-- PROMPT --
What lines below hold the string "Aller"? Copy them all.

-- PROVIDED DATA --
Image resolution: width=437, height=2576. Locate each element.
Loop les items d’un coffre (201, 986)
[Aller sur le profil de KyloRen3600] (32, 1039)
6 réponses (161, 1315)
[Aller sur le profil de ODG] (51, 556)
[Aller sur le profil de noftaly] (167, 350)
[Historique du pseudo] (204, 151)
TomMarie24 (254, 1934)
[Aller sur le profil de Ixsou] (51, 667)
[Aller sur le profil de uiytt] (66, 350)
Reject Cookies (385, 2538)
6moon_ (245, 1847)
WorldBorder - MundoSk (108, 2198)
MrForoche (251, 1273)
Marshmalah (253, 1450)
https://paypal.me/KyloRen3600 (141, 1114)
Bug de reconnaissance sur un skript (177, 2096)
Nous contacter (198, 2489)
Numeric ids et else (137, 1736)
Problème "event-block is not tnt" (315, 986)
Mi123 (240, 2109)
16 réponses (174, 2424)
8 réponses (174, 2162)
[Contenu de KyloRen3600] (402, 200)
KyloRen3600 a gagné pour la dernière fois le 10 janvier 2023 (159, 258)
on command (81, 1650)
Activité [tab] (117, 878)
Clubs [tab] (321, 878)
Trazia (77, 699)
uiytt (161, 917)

-- PROBLEM SOLUTION --
[Aller sur le profil de KyloRen3600] (32, 1039)
[Aller sur le profil de ODG] (51, 556)
[Aller sur le profil de noftaly] (167, 350)
[Aller sur le profil de Ixsou] (51, 667)
[Aller sur le profil de uiytt] (66, 350)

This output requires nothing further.